He had walked quickly away, before his double could be sure he'd seen anyone at the door, bound for the Hole and a sixteenth attempt. But then, two blocks away, the red Chevy had appeared with Karen driving in her slow, timid fashion, and he had stopped, mesmerized by the sight of her there, alone, returning home. She had been so very much like his own wife, with no husband there to spoil the illusion, and he had turned and followed, watched as she parked the Chevy in front of the garage, as she hauled the groceries from the back, as she stepped up on the stoop and fumbled with her keys, trying to open the back door.
He had slipped into the bushes--just to watch, he told himself, to see a little of her, of the life that that drunk had stolen from him. Just for a moment.
But the moment had stretched on and on, as he was unable to tear his eyes away, and he had grown careless, thought himself unreal, invisible. How could he be lurking in the shrubbery, when he was inside with Karen?
And they had seen him, and his double had called the police without his realizing it, and now he was explaining it all to them, and to the sergeant and two officers.
When he had finished there was a moment of silence, and he looked up at Karen.
She was crying, and he could not hold back his own tears anymore, but she turned to her own husband and embraced him. He folded her in his arms and comforted her, staring over her back at his double with puzzlement, sorrow, and anger in his eyes.

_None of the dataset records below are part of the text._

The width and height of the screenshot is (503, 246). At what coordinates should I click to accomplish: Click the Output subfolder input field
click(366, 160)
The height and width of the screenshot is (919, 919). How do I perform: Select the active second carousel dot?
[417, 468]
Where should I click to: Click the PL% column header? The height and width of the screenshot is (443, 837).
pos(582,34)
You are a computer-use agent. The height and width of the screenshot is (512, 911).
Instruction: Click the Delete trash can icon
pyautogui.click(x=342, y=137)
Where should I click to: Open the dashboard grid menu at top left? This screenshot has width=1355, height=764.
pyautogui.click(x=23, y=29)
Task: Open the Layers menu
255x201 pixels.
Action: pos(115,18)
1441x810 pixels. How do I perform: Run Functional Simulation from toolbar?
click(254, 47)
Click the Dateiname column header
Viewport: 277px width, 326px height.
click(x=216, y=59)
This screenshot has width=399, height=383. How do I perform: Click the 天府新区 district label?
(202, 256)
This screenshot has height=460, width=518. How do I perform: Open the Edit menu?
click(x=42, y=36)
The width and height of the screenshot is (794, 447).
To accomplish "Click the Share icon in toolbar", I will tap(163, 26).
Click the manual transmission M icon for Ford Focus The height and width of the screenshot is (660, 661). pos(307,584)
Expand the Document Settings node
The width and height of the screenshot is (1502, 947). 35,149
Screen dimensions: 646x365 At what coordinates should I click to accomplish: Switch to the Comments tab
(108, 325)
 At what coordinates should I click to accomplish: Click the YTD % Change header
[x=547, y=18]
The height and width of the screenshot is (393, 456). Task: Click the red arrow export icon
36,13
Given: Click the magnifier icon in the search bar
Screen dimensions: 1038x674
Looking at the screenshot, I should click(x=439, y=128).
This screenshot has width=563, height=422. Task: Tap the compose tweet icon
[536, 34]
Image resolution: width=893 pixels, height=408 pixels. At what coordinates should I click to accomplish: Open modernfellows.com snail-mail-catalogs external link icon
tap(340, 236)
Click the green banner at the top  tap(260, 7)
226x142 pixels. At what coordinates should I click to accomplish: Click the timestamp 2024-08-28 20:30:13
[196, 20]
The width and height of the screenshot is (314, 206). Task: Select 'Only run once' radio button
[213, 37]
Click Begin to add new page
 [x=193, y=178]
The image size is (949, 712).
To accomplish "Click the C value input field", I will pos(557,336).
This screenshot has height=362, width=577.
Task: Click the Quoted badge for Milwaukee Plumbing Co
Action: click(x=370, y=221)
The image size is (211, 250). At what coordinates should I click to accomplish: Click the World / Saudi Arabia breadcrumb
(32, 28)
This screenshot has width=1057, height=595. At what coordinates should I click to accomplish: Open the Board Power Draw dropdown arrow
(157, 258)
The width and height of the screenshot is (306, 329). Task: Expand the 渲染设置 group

"Ma'am?" the sergeant asked, "Do you want to press charges? If you don't, we'll take him back to the Hole, as an undesirable. If you do he'll probably wind up there anyway, but it'll have to go to a judge."
"Let him go," his double said.
"Thank you," he answered.
The husband glanced down at his wife. "Good luck," he said.
"Thank you," the widower repeated. "Sergeant, if you could have someone drive me to the Hole, I'll be glad to leave."
The sergeant nodded.
Half an hour later he stepped through the door of the ramshackle inner barrier around the hole, the plywood and scrap that had been thrown up in the first panicky confusion after the Appearance. He looked up at the Hole.
Sunlight poured through it from another cosmos somewhere, a world where no one had yet roofed it over. He leaned a few inches to one side and the sunlight vanished.
He had stood beside the Hole fifteen times before, read all the descriptions and theories, and he still didn't really understand how it worked, what he was actually seeing. He did know that the world he saw through the Hole now was not the one he would reach if he stepped through. Whatever that sunlit world was, it was very far away in crosstime, probably totally unlike any world he knew, and that was not what he wanted. He wanted his own world back, but with a single difference: a living, widowed Karen.
He stepped forward into the Hole. As always, he felt no transition, sensed nothing out of the ordinary, save that around him everything he saw shifted slightly, the visible aspect of the Hole expanding into vast confusion before him; but he knew that he had stepped out of that world forever, twisted himself sideways in time.
He turned around and stepped back, out of the Hole, knowing that he could not possibly have arrived in exactly the reality he left; in the Hole the worlds were crowded together in an infinite density, after all. To return, he would need to have stepped back through exactly that spot through which he had departed, down to the width of an electron or less.
He had come close, though, so this world should be similar. The barrier around the Hole appeared identical. He knocked on the door.
No one answered. He tried the latch; it worked. He swung it open and stepped out onto a parking lot.
There were no guards, no scientists, no one to interrogate him or search him for weapons; the prefabricated offices and laboratories that had surrounded the Hole in the last world he had visited--and most of the others he had seen--were gone without a trace. The inner barrier stood, untended and neglected, in the parking lot of a Holiday Inn, just as it had when first built.
He glanced around and shrugged. This neglect certainly made things simple. Apparently in this reality nothing had been done about the Hole's manifestation.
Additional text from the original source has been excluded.